Por:
Jesús Quezada
Estudiante
9no ¨A¨
Las
amistades a veces llegan porque sí, sin planearlo y poco a poco se convierten
en parte de la rutina. Hablan, bromean y se cuentan cosas buenas y malas de sí
mismos, creando una confianza que parece irrompible. Sin darte cuenta, esa
persona se vuelve alguien indispensable en tu día a día.
Pero
perder una amistad es algo que duele. A veces no podemos dejar de pensar en esa
persona que alguna vez nos tocó el corazón de una forma tan bella. Extrañamos
las conversaciones, las risas y hasta los pequeños detalles que antes parecían
normales. Todo desaparece de manera tan rápida, o a veces el silencio se va
haciendo más grande sin que podamos siquiera decir adiós.
Sin
embargo, toda historia tiene un inicio y un fin.
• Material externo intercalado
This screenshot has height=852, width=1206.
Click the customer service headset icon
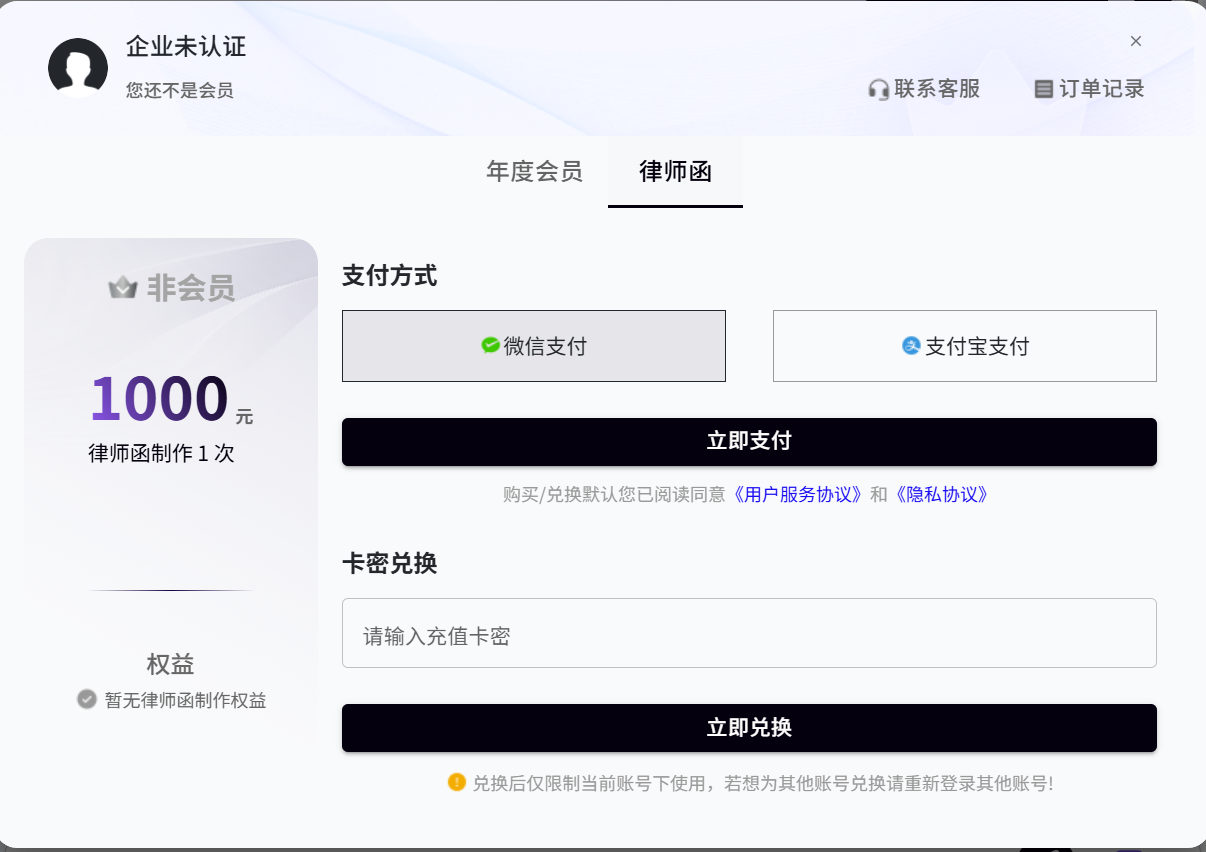pyautogui.click(x=878, y=90)
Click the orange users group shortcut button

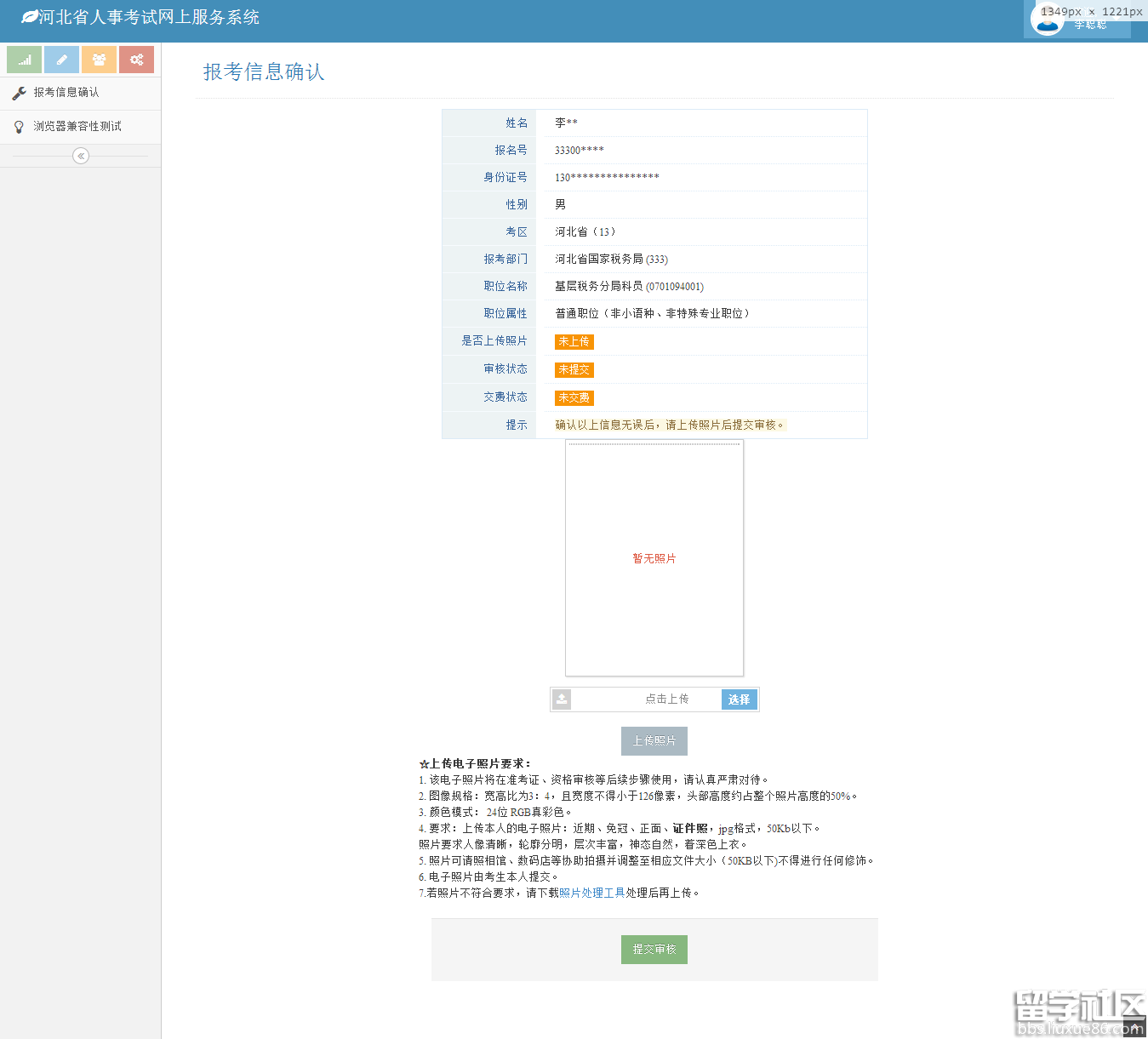[99, 60]
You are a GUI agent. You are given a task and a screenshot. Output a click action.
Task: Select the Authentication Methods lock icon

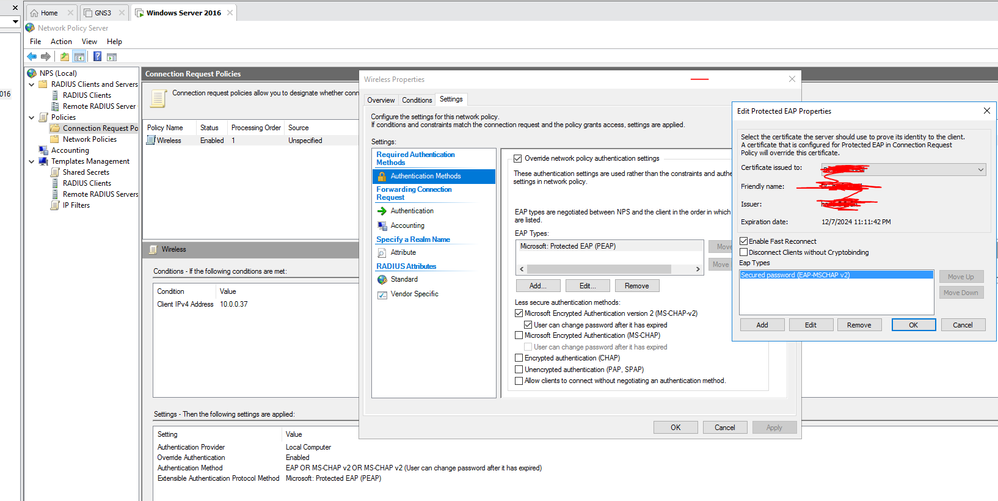coord(382,176)
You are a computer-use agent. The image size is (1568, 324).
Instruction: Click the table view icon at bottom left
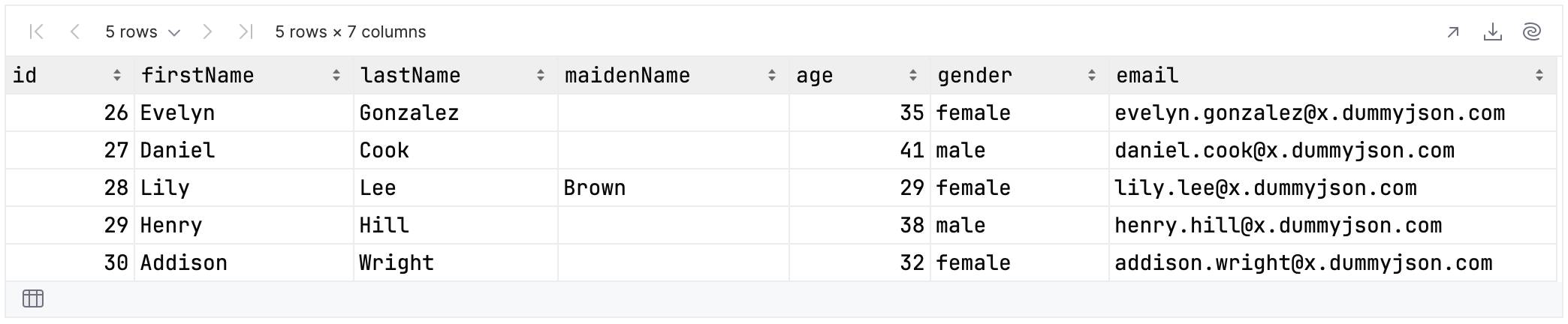point(33,298)
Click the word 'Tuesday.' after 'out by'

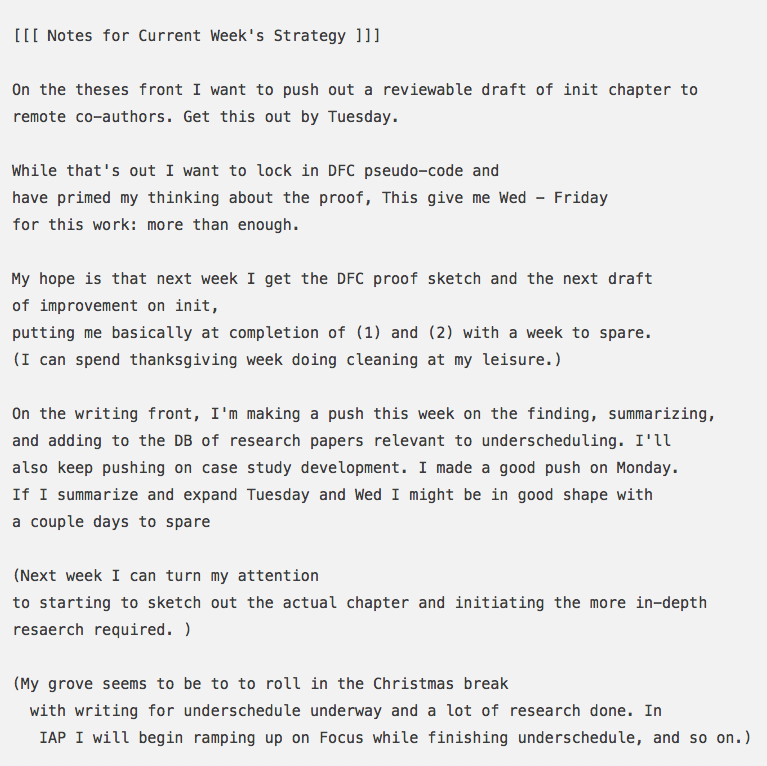pyautogui.click(x=363, y=117)
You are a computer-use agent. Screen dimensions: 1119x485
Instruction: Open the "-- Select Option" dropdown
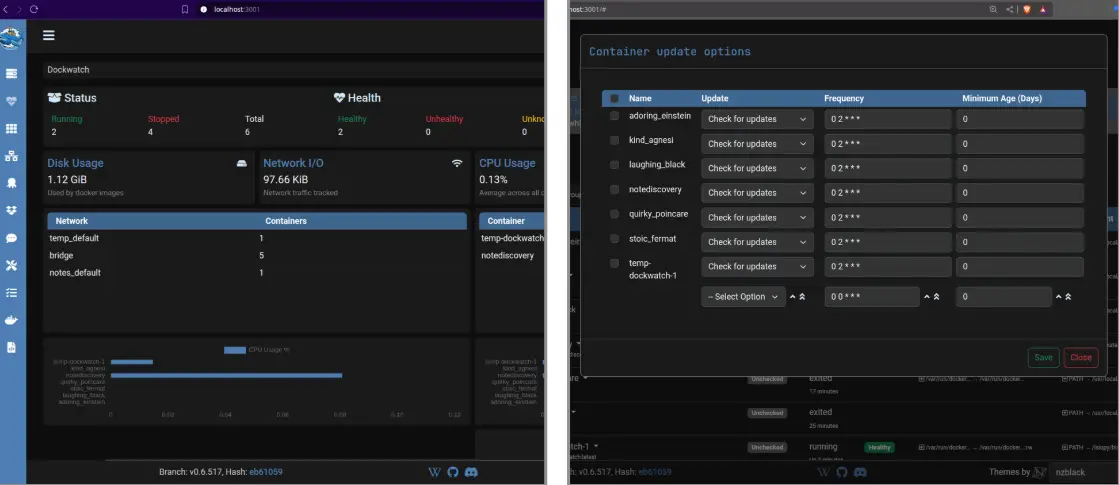[x=743, y=297]
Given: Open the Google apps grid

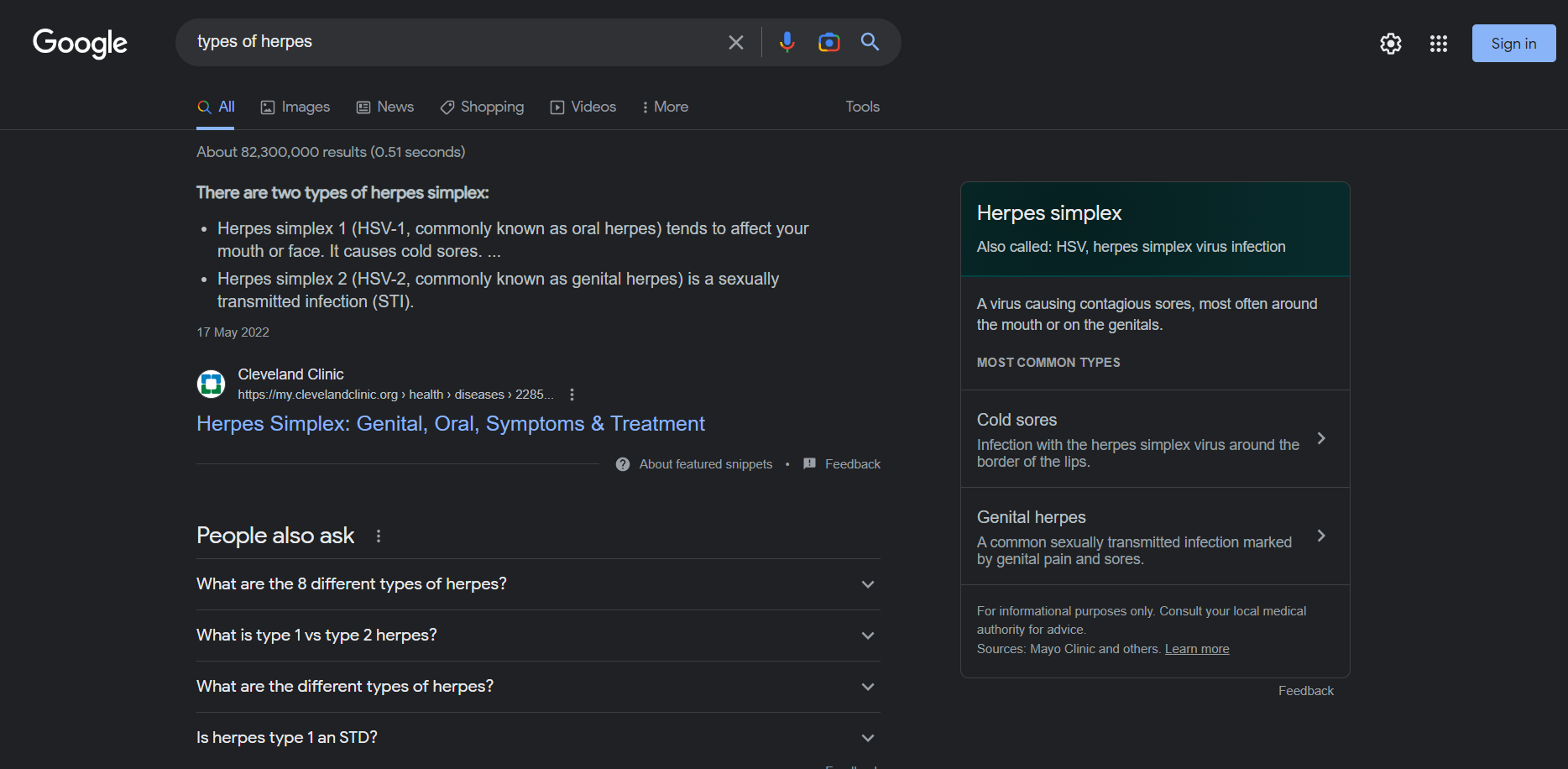Looking at the screenshot, I should pyautogui.click(x=1438, y=44).
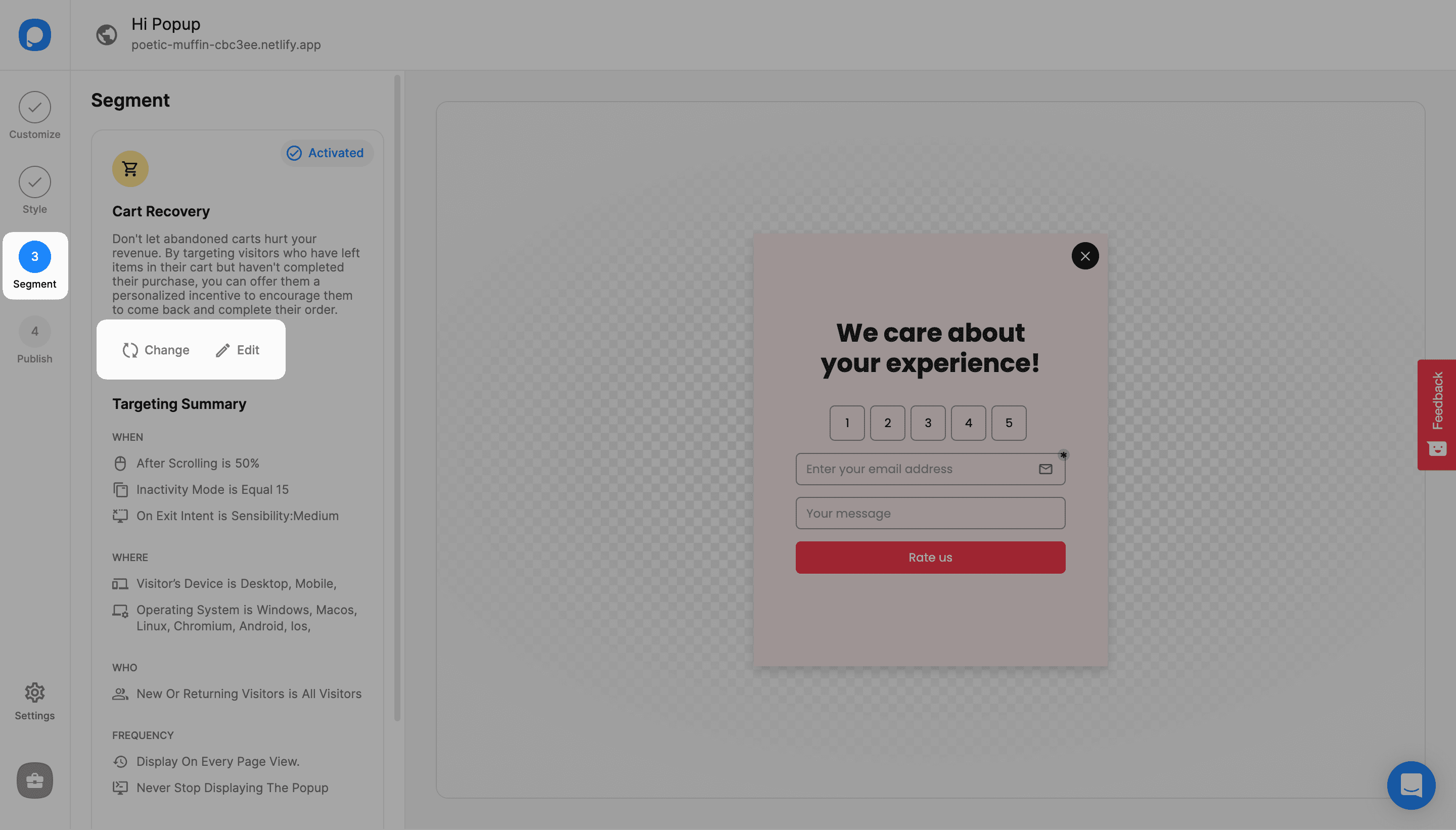Click the Publish step icon
This screenshot has width=1456, height=830.
click(35, 332)
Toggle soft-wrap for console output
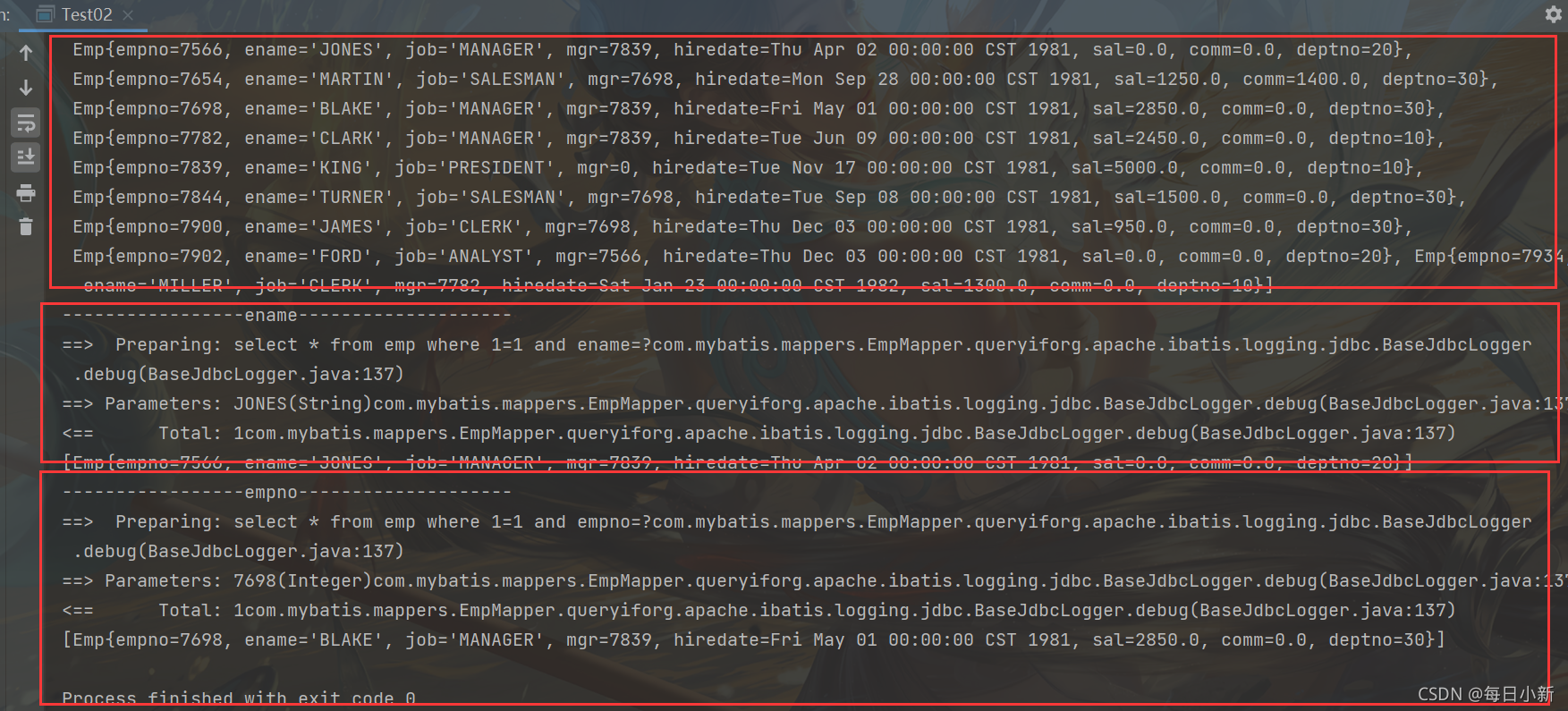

Aunque el cierre de una
amistad deje tristeza, también deja recuerdos, aprendizajes y momentos que
nadie podrá borrar. Las amistades pueden terminar, pero lo que vivimos con
ellas siempre formará parte de nuestra historia.

Bella reflexión! Es hermoso compartir y crecer junto a alguien, aunque no nos acompañen eternamente, dejan huellas imborrables en el interior y marcan nuestras vidas.